Aplicando o modelo de linguagem desenvolvido por Bruno, o próprio biólogo consegue, com uma linguagem muito próxima da coloquial, pedir ao programa que faça a previsão das possíveis reações dessas sequências proteicas. “Se eu consigo fazer isso computacionalmente em menos de um dia, podemos descobrir muitas novas interações, agilizando o trabalho dos biólogos”, comemora Bruno. Com a previsão computadorizada, o cientista reduz a quantidade de combinações possíveis, poupando tempo de experimentação no laboratório.
De acordo com Bruno, a ferramenta também cumpre um papel social de democratização da pesquisa, simplificando o trabalho dos profissionais da saúde. “Agora, todo pesquisador pode fazer o próprio modelo conforme os dados que têm”, celebra. Essa autonomia permite que cada biólogo realize suas pesquisas sem os pesados investimentos que, muitas vezes, só aparecem em projetos de alcance global. Para Bruno, isso pode auxiliar no combate a doenças negligenciadas por fatores geográficos, por exemplo.
Para alcançar esses resultados positivos, Bruno utilizou mais de dez bases de dados de biologia disponíveis e comparou seu modelo com mais de 20 ferramentas já existentes. “Eu testei muita coisa, e meu modelo foi muito competitivo porque ele é consistente”, destaca.
A importância da mentoria
A especialização de Bruno na área começou quando o diretor do ICMC o apresentou ao doutorando Robson Parmezan Bonidia. A partir da parceria construída, Bruno encontrou sinergia entre suas ideias e outras pesquisas em andamento no grupo, sendo guiado pelos valores do professor André Ponce, que preza por criar soluções de inteligência artificial responsáveis e democráticas.

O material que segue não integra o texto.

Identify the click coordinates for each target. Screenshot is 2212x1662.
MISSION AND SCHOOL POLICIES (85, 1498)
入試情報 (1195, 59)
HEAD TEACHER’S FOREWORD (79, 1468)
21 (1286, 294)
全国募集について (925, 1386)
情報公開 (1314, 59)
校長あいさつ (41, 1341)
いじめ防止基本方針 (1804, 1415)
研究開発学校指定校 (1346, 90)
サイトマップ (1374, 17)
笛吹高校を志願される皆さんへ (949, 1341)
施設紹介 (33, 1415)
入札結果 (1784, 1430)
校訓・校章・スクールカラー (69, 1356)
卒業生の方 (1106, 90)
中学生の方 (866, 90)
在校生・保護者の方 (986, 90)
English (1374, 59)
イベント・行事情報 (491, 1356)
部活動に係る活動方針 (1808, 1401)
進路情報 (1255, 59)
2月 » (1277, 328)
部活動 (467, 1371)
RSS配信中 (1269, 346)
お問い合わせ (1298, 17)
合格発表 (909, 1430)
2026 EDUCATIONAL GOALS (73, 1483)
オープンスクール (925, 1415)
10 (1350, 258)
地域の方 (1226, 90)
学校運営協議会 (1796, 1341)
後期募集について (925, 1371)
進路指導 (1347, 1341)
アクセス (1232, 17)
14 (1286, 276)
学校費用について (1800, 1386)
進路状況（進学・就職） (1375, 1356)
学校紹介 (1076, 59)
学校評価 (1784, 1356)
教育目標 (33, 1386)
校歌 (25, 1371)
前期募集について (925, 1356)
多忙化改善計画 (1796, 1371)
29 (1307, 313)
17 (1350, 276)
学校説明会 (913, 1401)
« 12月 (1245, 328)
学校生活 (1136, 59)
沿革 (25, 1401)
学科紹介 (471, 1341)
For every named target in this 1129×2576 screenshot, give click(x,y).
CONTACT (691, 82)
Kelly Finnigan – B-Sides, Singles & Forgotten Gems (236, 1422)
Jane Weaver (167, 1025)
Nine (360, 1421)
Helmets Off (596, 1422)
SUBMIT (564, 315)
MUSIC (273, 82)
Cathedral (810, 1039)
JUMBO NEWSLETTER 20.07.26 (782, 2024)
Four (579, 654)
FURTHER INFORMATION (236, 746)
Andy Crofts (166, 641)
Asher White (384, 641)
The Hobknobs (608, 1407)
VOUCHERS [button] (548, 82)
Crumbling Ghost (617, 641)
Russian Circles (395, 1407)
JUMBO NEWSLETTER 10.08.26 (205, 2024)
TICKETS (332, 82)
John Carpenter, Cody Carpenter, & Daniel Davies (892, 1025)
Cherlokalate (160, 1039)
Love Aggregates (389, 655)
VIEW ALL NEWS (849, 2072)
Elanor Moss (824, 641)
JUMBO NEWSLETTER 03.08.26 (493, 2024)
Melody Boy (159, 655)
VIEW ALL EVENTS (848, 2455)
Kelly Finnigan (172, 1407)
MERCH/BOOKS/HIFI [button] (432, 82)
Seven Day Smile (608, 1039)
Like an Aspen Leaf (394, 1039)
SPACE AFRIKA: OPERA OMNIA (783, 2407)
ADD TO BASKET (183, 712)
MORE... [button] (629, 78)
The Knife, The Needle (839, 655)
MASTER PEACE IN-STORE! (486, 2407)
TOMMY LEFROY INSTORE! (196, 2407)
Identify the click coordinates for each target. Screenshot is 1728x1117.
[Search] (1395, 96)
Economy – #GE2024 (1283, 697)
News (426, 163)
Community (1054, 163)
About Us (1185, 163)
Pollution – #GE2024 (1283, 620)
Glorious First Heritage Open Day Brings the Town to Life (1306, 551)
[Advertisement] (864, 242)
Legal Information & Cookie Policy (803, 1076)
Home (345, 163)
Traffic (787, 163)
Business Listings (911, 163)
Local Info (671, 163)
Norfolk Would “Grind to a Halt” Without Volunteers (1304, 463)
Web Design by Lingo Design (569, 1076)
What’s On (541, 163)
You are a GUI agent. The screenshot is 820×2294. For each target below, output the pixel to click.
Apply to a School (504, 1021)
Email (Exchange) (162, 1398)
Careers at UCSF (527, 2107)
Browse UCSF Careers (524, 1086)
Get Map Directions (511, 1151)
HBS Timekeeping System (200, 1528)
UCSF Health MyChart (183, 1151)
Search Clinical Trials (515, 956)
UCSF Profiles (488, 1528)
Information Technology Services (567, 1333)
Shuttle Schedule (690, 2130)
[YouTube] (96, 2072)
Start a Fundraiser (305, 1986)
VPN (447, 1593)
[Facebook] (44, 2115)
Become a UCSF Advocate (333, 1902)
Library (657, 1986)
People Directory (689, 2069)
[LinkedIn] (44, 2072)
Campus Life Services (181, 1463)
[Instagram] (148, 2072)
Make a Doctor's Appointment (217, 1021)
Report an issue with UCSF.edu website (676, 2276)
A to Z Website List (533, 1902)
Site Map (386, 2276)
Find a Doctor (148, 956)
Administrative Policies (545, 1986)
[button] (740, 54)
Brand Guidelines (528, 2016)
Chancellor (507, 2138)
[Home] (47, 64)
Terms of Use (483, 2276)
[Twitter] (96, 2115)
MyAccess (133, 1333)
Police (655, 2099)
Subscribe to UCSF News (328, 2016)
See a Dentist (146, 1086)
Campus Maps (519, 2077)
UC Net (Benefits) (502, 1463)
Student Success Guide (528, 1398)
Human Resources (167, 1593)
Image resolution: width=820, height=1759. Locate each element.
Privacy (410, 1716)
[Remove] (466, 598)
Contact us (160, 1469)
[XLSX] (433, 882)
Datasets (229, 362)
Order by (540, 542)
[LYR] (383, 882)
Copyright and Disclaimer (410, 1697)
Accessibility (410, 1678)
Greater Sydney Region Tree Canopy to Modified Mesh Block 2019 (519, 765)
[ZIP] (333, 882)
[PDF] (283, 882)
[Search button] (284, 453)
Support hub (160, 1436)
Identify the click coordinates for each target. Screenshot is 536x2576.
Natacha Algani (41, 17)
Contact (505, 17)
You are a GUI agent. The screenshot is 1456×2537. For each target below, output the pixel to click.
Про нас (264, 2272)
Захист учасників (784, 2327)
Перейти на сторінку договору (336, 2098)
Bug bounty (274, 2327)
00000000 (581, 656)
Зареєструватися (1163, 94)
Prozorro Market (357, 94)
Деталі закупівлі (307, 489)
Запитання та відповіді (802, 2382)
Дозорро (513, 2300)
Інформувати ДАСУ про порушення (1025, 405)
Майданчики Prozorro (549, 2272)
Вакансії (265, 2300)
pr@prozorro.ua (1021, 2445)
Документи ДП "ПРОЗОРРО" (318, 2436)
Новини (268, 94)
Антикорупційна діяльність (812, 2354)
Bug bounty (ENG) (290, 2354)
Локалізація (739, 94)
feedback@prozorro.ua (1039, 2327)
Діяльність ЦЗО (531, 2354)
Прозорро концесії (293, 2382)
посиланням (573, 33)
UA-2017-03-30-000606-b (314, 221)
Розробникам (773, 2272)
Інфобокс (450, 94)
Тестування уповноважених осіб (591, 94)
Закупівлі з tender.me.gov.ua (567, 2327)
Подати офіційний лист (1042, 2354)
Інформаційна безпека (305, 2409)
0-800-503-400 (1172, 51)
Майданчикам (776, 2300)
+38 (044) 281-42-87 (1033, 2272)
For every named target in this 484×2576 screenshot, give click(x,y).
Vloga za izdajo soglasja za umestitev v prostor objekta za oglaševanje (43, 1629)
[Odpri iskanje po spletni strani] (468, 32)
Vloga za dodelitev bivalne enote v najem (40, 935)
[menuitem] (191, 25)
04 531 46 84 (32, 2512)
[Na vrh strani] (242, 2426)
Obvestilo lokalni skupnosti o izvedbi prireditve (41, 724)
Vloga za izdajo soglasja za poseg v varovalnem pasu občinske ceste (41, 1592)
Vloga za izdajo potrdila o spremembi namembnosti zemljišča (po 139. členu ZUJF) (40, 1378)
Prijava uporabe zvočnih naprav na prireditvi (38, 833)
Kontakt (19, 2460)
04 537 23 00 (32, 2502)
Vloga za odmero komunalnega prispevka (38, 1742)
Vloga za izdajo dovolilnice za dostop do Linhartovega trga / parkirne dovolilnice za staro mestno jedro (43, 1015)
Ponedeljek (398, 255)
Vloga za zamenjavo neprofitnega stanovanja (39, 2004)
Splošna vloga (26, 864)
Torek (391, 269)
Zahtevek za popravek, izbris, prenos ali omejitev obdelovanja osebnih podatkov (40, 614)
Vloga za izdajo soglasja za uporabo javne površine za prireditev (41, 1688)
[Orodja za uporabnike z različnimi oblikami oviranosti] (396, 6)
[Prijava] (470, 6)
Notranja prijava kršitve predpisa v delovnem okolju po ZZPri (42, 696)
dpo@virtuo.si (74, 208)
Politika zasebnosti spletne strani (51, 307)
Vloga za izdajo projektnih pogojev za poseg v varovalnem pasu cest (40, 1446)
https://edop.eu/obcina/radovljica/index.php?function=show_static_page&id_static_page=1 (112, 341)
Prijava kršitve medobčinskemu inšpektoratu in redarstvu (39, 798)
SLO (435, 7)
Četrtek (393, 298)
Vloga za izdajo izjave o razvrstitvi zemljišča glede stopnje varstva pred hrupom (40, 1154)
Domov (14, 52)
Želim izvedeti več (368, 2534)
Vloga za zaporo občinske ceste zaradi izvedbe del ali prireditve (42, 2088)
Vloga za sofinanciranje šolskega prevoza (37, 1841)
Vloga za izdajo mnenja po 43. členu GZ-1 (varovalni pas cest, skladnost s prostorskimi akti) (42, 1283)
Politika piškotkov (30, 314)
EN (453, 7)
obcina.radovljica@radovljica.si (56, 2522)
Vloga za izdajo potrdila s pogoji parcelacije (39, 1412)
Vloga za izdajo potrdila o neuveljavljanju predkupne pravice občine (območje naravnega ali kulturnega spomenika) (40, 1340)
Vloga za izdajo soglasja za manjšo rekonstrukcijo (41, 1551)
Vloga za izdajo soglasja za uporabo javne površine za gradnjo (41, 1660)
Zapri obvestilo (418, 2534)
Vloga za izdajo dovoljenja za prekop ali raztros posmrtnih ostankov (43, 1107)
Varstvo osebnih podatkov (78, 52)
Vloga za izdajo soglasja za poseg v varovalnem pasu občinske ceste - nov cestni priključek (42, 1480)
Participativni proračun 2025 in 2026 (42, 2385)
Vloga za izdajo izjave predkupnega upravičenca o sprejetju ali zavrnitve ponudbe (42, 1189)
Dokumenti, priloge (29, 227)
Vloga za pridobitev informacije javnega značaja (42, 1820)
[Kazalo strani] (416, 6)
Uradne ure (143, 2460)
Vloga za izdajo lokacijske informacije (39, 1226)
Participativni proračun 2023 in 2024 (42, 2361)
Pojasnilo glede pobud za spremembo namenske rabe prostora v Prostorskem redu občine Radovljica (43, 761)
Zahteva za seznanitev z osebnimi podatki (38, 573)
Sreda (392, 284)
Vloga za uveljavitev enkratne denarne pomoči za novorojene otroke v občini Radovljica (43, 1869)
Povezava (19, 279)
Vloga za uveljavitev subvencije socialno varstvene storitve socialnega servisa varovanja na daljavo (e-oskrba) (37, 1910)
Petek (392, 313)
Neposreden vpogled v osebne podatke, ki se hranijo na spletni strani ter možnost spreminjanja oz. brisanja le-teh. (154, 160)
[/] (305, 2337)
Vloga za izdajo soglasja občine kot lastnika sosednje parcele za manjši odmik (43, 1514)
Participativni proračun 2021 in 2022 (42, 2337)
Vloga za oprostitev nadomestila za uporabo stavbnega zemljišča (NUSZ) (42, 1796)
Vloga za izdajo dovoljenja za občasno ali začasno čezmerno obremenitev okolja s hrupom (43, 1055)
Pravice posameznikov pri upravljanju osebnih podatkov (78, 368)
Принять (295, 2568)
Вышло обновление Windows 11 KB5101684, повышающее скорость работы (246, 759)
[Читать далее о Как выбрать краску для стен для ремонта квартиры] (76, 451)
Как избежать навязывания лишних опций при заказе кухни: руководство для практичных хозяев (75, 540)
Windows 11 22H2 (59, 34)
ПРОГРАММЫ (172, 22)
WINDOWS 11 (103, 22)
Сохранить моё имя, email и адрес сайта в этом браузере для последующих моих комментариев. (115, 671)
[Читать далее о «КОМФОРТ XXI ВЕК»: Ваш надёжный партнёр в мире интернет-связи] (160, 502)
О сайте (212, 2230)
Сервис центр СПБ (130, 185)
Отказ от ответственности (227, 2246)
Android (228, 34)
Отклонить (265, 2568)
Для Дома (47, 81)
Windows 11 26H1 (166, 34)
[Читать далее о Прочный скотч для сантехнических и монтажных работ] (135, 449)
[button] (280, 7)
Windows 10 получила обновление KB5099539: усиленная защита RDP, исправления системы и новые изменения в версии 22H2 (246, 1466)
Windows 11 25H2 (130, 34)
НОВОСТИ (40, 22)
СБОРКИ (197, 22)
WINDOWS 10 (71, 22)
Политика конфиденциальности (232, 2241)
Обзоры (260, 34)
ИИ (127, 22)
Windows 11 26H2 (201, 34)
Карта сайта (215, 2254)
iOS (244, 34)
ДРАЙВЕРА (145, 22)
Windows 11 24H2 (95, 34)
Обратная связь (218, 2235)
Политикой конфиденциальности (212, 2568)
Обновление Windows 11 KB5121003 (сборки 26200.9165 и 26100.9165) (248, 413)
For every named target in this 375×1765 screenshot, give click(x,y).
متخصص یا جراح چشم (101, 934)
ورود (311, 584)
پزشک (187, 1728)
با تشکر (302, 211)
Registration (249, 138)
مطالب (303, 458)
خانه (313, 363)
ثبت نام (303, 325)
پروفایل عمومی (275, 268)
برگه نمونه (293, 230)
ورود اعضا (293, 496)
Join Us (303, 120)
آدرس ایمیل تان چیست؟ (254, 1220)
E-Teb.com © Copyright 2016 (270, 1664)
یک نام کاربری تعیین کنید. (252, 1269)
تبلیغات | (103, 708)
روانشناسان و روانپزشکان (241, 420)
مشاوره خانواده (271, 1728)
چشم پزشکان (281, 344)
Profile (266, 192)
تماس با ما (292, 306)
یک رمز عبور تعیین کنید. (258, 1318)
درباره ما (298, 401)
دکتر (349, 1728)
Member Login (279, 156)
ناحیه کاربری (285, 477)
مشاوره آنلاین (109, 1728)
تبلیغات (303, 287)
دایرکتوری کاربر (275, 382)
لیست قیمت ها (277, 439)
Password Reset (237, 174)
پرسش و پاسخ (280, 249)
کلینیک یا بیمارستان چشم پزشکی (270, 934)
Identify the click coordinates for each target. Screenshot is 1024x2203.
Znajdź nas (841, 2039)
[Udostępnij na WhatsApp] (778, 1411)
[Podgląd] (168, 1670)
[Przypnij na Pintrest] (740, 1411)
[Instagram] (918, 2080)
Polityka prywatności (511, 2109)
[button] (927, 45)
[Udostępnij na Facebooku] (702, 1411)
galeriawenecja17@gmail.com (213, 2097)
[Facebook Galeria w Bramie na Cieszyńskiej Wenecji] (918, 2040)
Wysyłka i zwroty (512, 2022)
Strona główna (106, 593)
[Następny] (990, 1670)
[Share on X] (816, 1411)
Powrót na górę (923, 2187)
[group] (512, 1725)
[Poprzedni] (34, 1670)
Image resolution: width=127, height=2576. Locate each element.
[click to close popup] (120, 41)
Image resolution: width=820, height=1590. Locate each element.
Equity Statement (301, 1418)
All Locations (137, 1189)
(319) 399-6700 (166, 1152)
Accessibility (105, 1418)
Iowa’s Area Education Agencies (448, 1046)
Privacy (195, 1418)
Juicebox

Foi ainda durante a graduação em Ciências Físicas e Biomoleculares no IFSC que Bruno iniciou o trabalho que culminaria no prêmio e, mais tarde, o levaria diretamente ao doutorado no ICMC. “Eu já estava fazendo uma pesquisa inovadora na graduação”, relembra o doutorando, que teve orientação de André no TCC.
Mais do que um prêmio, Bruno vislumbra a vitória como uma oportunidade de ampliar ainda mais as fronteiras de sua pesquisa: “Meu objetivo agora é validar minha ferramenta junto a biólogos, aplicando-a em problemas reais, algo que nunca vi ser feito antes. A ideia é que os biólogos possam treinar seus próprios modelos preditivos, sem necessidade de programação”.
Agora, Bruno se prepara para a cerimônia de entrega da premiação, que acontecerá em Dublin, capital da Irlanda, um cenário que promete abrir portas para novas parcerias e colaborações: “Quero conhecer os jurados, quem sabe surge uma oportunidade de pesquisa ou troca de conhecimento”.
Com suas metas traçadas e um espírito inquieto, o doutorando já pensa nos próximos desafios recheados de planos internacionais. “Eu quero ir para Alemanha, a maior parte dos artigos da minha área são de lá, essa é uma das minhas metas”, finaliza.